On Thursday morning, agents of Immigration and Customs Enforcement were at the intersection of Clark Street and Lunt Avenue. They detained one man and ticketed another for not having his resident status paperwork. By early afternoon, when I arrived, ICE was gone, but a posse of anti-ICE activists had gathered at the corner. They handed out orange whistles, with instructions: three short blasts if you see ICE, three long blasts if ICE is detaining someone. As a federal helicopter buzzed overhead, the activists plotted patrols.
Chicago is the rehearsal ground for what’s becoming a militarized nationwide campaign against undocumented immigrants and those who seek to protect them. What’s happening here will soon be happening in Portland, in Memphis, in Los Angeles, in New York. But it’s also the rehearsal ground for what will, one hopes, become a nationwide campaign against Trump’s American-made brand of fascism. Whether he intended to or not, Trump couldn’t have chosen a better city for the beginnings of a resistance movement.
What’s significant about the protests in Chicago is that they have spread beyond the usual groups, the so-called “professional left” that can be counted on to attend every rally, and which started the demonstrations in Broadview, and into the neighborhoods where ICE is attempting to operate. When ICE agents were heckled in Logan Square and blocked from entering a grocery store parking lot, they responded by spraying the neighborhood, which is near Funston Elementary School, with tear gas. But neighbors banded together against ICE, as described by Chicago Teachers Union delegate Maria Heavener. As Bill Higgins told the blog The Party Cut, the principal at another nearby school — Moos Elementary School — also set up a system where families can help walk kids to their homes, or get groceries, if other families can’t go out as easily and need help.
“The community is 100% united in support of one another, even as these guys are committing crimes and trying to turn our city into the war zone they always falsely accuse it of being,” Higgins said. “They’re making all of us unsafe and they aren’t helping with anything good.”
That kind of resistance is happening across the city. When 40th Ward Alderperson Andre Vasquez held a Community Defense Workshop on October 4 in the auditorium of Mather High School, he expected 300 people to show up. Instead, an estimated 700 did, filling the hall. One speaker advised attendees on what to do if they saw ICE agents snatching a neighbor. “Use your cars,” he said. “Block them. Don’t let them leave with your neighbors. Make their lives a living hell.”
After the event, Vasquez told the Chicago Tribune’s Jake Sheridan that the turnout was so large because “people know what moment we’re in in history.
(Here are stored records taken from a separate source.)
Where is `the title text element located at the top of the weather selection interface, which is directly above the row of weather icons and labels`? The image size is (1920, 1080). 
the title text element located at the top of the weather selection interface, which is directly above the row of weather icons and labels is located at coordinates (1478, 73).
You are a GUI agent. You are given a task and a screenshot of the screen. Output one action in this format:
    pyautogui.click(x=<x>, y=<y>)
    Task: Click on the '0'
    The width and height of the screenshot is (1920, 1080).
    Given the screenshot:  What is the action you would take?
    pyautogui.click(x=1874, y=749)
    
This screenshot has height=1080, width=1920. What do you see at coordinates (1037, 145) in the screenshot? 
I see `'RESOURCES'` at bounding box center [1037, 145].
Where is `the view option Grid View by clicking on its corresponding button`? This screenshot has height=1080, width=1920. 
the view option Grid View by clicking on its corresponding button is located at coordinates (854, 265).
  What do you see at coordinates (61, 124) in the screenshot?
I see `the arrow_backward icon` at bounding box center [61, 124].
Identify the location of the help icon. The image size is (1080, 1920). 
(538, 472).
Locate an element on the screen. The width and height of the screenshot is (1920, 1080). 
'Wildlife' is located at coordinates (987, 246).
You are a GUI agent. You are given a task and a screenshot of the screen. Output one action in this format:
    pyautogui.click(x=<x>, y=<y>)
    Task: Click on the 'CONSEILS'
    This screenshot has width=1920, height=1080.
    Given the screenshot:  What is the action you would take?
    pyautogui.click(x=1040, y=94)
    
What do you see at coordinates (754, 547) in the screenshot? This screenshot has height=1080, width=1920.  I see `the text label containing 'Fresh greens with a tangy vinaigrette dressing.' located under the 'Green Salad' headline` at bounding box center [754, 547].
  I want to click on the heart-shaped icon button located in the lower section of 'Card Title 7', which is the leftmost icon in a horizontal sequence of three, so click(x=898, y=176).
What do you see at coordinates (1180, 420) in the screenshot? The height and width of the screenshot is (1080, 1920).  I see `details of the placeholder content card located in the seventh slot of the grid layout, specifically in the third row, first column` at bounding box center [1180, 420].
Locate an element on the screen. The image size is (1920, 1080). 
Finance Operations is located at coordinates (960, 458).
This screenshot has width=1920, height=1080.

They want to be on the right side of it.” The moment, as Vasquez identified it: “Fascism.”
Meanwhile, on the West Side, a group of business owners pledged their support to “ICIRR, not ICE,” referring to the Illinois Coalition for Immigrant and Refugee Rights, a nonprofit that has trained 4,500 residents in its “Know Your Rights” campaign, and whose hotline is receiving a record 1,000 calls a day from frightened immigrants. ICIRR now has 30 rapid response groups of volunteers who document ICE in their neighborhoods.
“Don’t use our parking lots,” said a woman who identified herself as Ann from Play, the Chicago toystore, addressing ICE. “Don’t use our loading zones, and definitely don’t use our tax dollars.” Another speaker endorsed Sin Titulo’s Neighbor to Neighbor initiative. Sin Titulo, which describes itself as “a collective of Latina sisters,” is dropping off groceries to immigrants too frightened to venture outside.
In Belmont-Cragin, the group Belmont Cragin United is also handing out whistles that residents can blow when they see ICE agents. And around the city, businesses as small as laundromats are displaying “NO ICE” signs, and “Know Your Rights” flyers have been plastered to placards all over the city.
Everyday Chicagoans are proving that they’re the first line of defense against this extraordinary federal incursion into this city. The federal government’s efforts, not least the deployment of the National Guard, go beyond standard immigration enforcement: They are an attempt to undermine the rule of law and to fulfill the strongman ambitions of our president, who has openly mused about invoking the Insurrection Act. It can happen here, and it is. Chicagoans are organizing against it, not just for the benefit of our city, but for the entire country.